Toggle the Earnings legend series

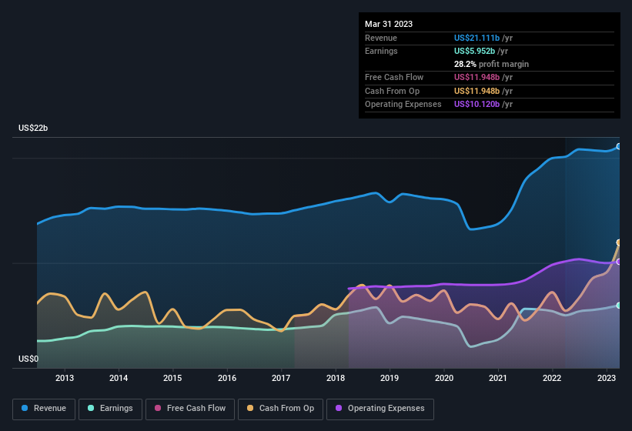point(110,409)
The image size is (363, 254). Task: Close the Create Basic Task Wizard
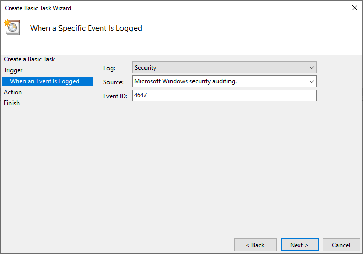click(354, 8)
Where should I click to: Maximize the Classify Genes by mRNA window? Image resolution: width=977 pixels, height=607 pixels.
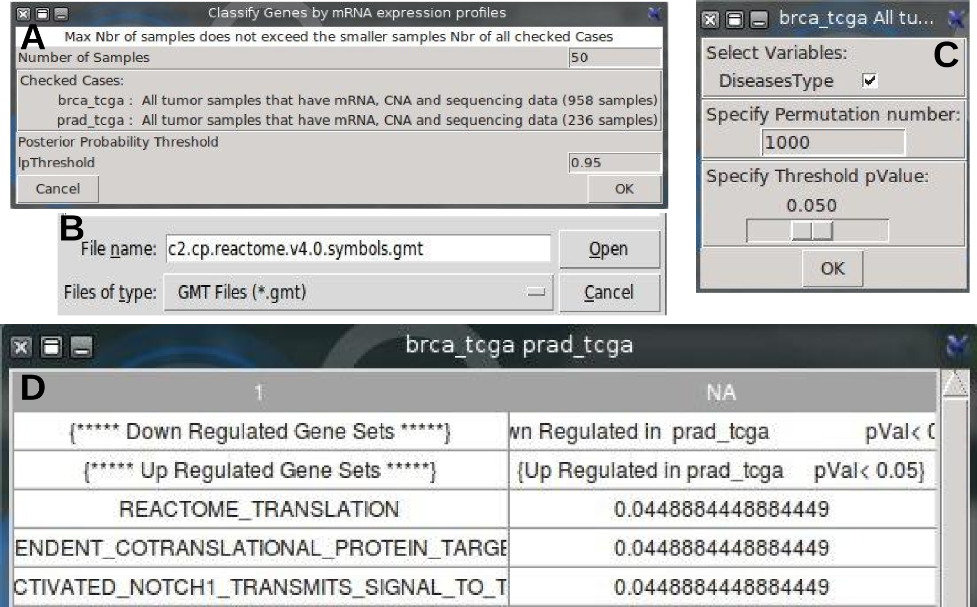click(42, 14)
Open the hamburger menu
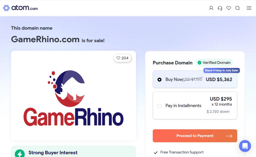 (249, 8)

◇ ◇ ◇ ◇

Copy all the lines of data exactly as they appear, dropping any images.

Toggle the Earnings legend series

point(110,409)
The image size is (363, 254). Task: Close the Create Basic Task Wizard
click(354, 8)
Where should I click to: Maximize the Classify Genes by mRNA window? Image resolution: width=977 pixels, height=607 pixels.
click(42, 14)
Open the hamburger menu
 (249, 8)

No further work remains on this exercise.